■ Task material:
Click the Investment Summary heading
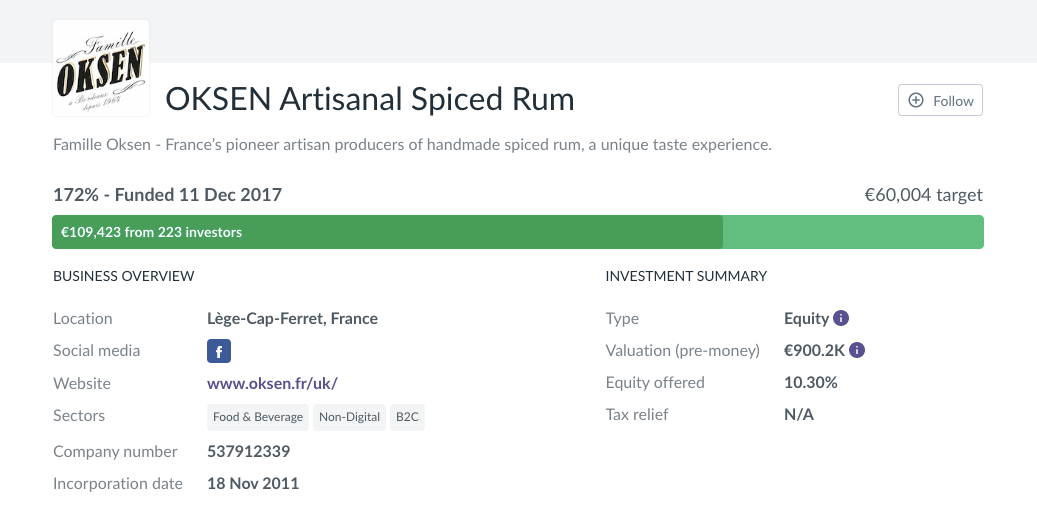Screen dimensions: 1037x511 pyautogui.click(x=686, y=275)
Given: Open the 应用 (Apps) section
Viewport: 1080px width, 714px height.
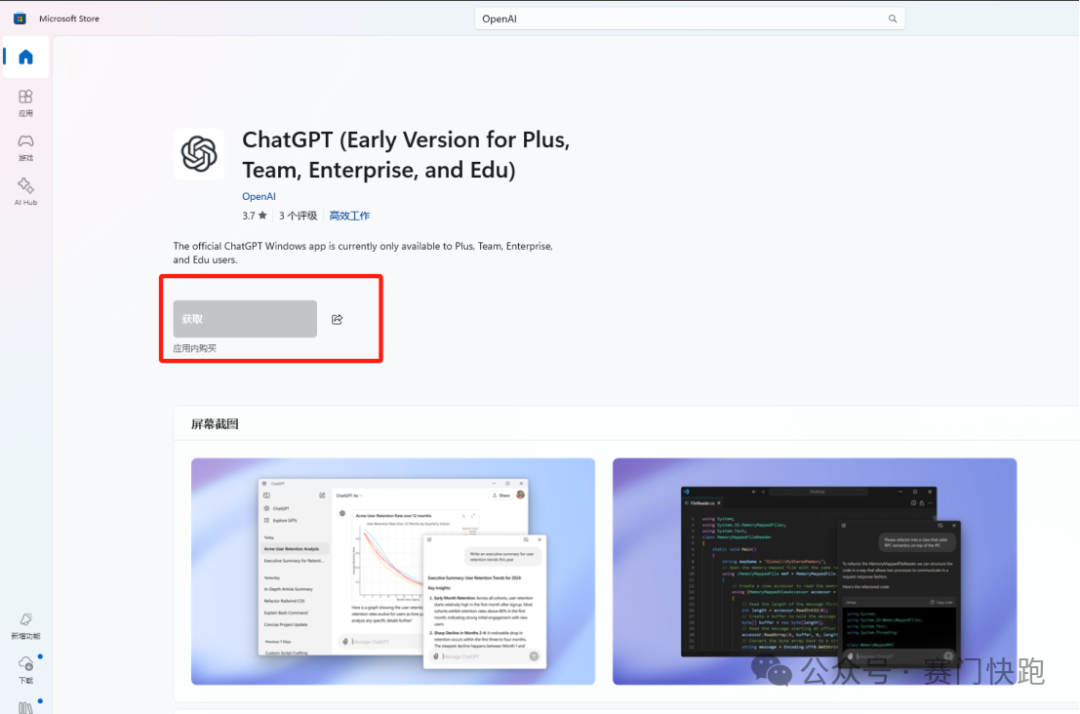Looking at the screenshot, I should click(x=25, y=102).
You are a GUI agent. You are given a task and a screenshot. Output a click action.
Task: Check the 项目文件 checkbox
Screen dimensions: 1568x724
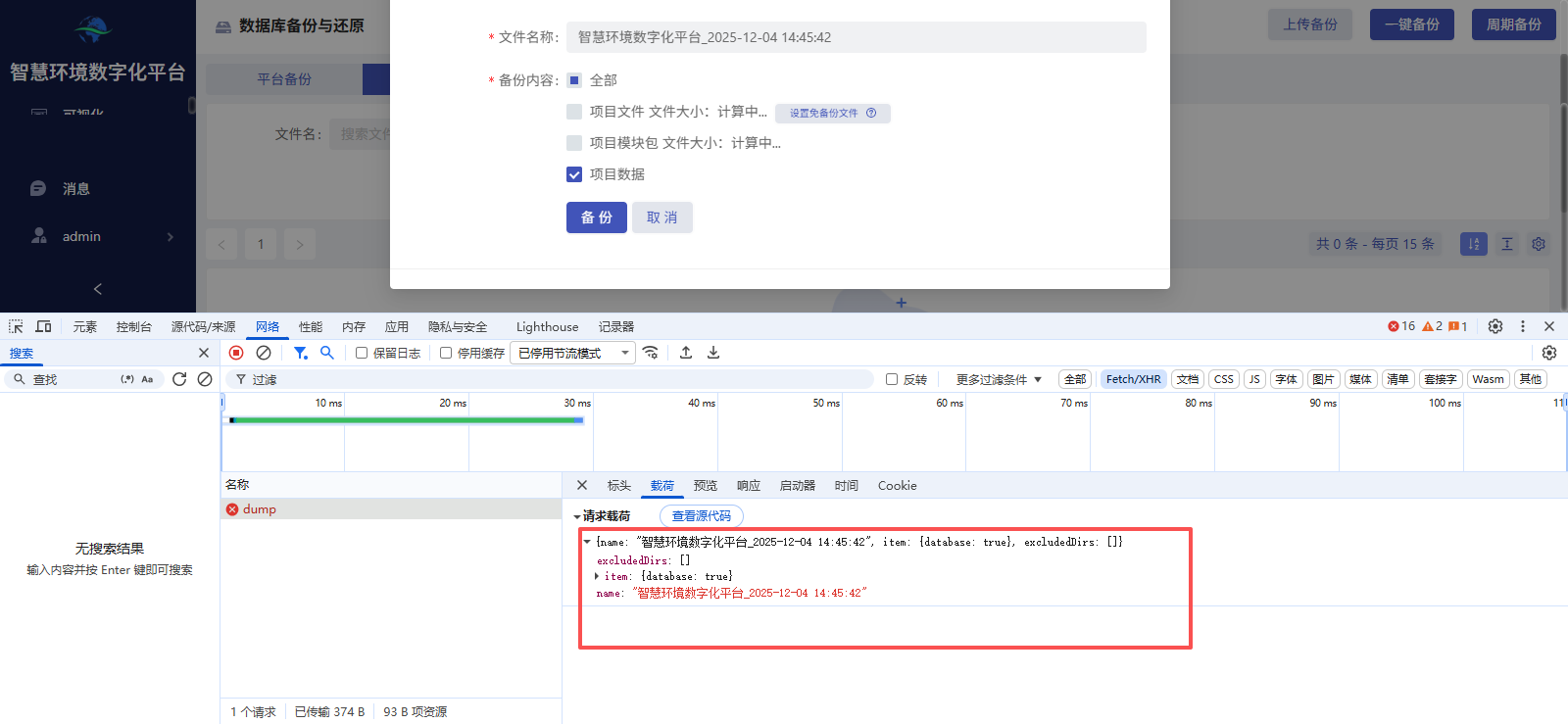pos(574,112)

■ Brief:
Rewrite all the rows above, replacing "checkbox" with "check box" and leaving everything else unchanged. Leave the pictures out of your answer.

■ Reply:
Click the Investment Summary heading
Screen dimensions: 1037x511 pyautogui.click(x=686, y=275)
Given: Open the 应用 (Apps) section
Viewport: 1080px width, 714px height.
Looking at the screenshot, I should click(x=25, y=102).
You are a GUI agent. You are given a task and a screenshot. Output a click action.
Task: Check the 项目文件 check box
Screen dimensions: 1568x724
pos(574,112)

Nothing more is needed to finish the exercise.